**EXCERPT PROVIDED**.
__________________________________________________
The third stage of opening of the slang system can be conventionally characterised as the “Rabelais” stage. The “Rabelais stage” as a cultural and philosophical phenomenon has been described by Bakhtin with the medieval European carnival as an application. The carnival (or “Rabelais stage”) is clearly reflected in modern Russian slang and in the argot in general. The wealth of modern Russian swearing (the famous mat) is typologically close to the verbal carnival culture of medieval European peoples, although structurally “the Russian carnival” is very different from its European counterpart. The “Rabelais stage” slang is the most open and democratic slang.
The connection between the hermetic, cynical and “Rabelais” stages is dialectical. The elements of practically any slang pass through typologically similar stages from hermetism (with maximal closure) to cynicism (the opening of the system) and finally to the “Rabelais” stage (the maximal opening). Then in the depth of “Rabelais” stage the seeds of a new hermetical system appears.
II. The composition of slang; Its reflection of cultural phenomena. The first part of the chapter deals with slang loan-words and cultural and national subject matter in slang. The second treats social and cultural referents in slang.
1. Russian slang incorporates borrowings from dozens of different peoples. They are loan-words from other languages in Russian slang, and reflections of “cultural” subjects of different peoples in idioms, funny stories etc.
Finno-Ugric loan-words and reference to these peoples are the oldest. There is a rich material of loan-words from Finnish, Mordvinian, and Hungarian etc. The “laughing”, “parody” subject of these peoples is not well represented: this fact is a consequence of a rich history of relations, of the adaptation of the peoples to each other, and of relatively few cultural conflicts between these peoples.
Hebraisms and Jewish subjects have a special place in Russian slang. Their origins (in late 19th and early 20th century) are in a thieves’ language from which many Hebraisms passed into the common city language. Furthermore, a Jewish accent in pronunciation and some Hebrew grammatical features became compulsory elements of modern Russian slang. Hebraisms are an important part of the modern Russian culture of laughter.
The majority of Gypsyisms in Russian slang also originate in the thieves’ language. A particular feature of Gypsy loans and of the Gypsy subject matter is their wide range of realisations, from purely pragmatical thieves’ terms to the romantic idealisation of Gypsy people (reflected, for instance, in Blok’s poetry etc.).
__________________________________________________
**PROVIDED DATA**.
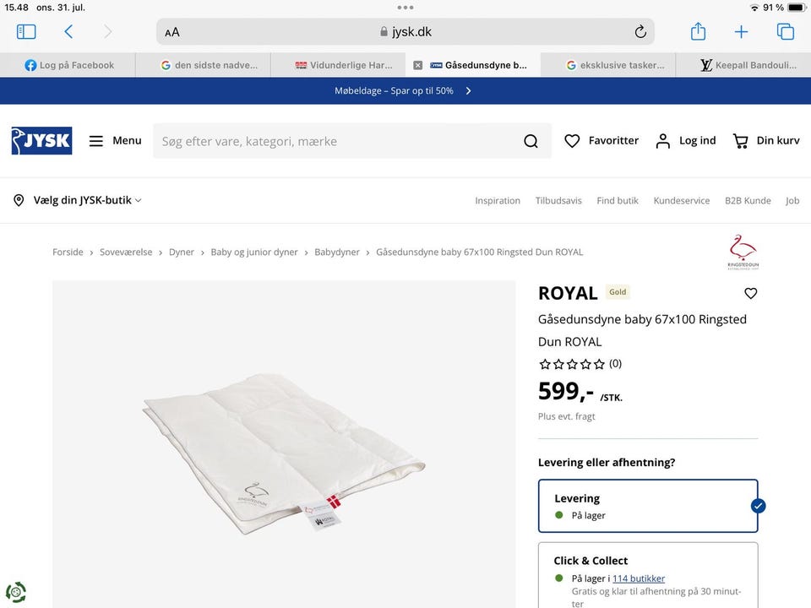Image resolution: width=811 pixels, height=608 pixels.
Task: Open the Møbeldage Spar op til 50% banner
Action: 404,90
__________________________________________________
**TASK SET**.
1 > Answer from the passage on Russian slang.
(a) Which stage is called the most open and democratic slang?
(b) Which loan-words and references to other peoples are the oldest in Russian slang?
(c) From which language do most Gypsyisms in Russian slang come?
2 > Reproduce the part of the passage on Russian slang that opens with the words containing "The majority of" and closes with "Blok’s poetry etc.).".
3 > Extend the passage on Russian slang with the next part, starting after its last sentence.
The listing has no connection to the passage on Russian slang.

**OUTPUTS FOR THE TASKS**.
1 >
(a) The "Rabelais" stage.
(b) Finno-Ugric loan-words and references to those peoples.
(c) The thieves' language.

2 >
The majority of Gypsyisms in Russian slang also originate in the thieves’ language. A particular feature of Gypsy loans and of the Gypsy subject matter is their wide range of realisations, from purely pragmatical thieves’ terms to the romantic idealisation of Gypsy people (reflected, for instance, in Blok’s poetry etc.).

3 >
Turkic elements, like Finno-Ugric loans, belong to the oldest layers of Russian culture and slang. Besides an enormous quantity of loans from Turkic languages in various forms of Russian slang (especially artisans’ slang), Turkic elements can be considered an ontological base of the Asian subject matter in Russian culture, which is in a complete opposition with the European subject matter.
Anglicisms, Germanisms and Gallicisms are widely presented in Russian culture and slang. If German and French loans were especially intensive in the 18th and 19th centuries, in the modern language Anglicisms and Americanisms are the most widespread. Each of these has its own place in Russian culture (for instance, the German subject matter in Gogol’s works, the French in Miatlev’s, and the Anglo-American in Russian hippies’ language etc.).
2. The criminal subject matter has played a special role in Russia. It has greatly influenced all others (e.g. student and professional slang). The archetype of “the good robber” is very popular in Russian verbal culture (see the poems of Visotskii).
The army as a subject matter is present in a large quantity of army argot due to universal military service in the former Soviet Union and in modern Russia. It also often occurs in the poetically absurd language, which is still very widely used in the mass media.
Professional argot and corporative argot have different tendencies. Some of it is expressly aesthetical (visual artists’ language etc.); other branches are more primitive (drivers’ or sportsmen’s languages).
Youth and children slang and the corresponding subcultures have attracted most attention from linguists and culturologists in the second half of the 20th century. This type of slang is the most mobile. It has a tendency to loan from very different fields of language and culture. Observations show that the cynical stage is very strong in youth language.
III. The poetics of slang. Slang follows the rules of the rest of the language. It does not have its specific grammar (except for some purely parodying grammatical means). The specificity of slang is expressed in pronunciation and in intonation, the lexicon, word formation, and in some specially employed rhetorical devices used to construct discourse.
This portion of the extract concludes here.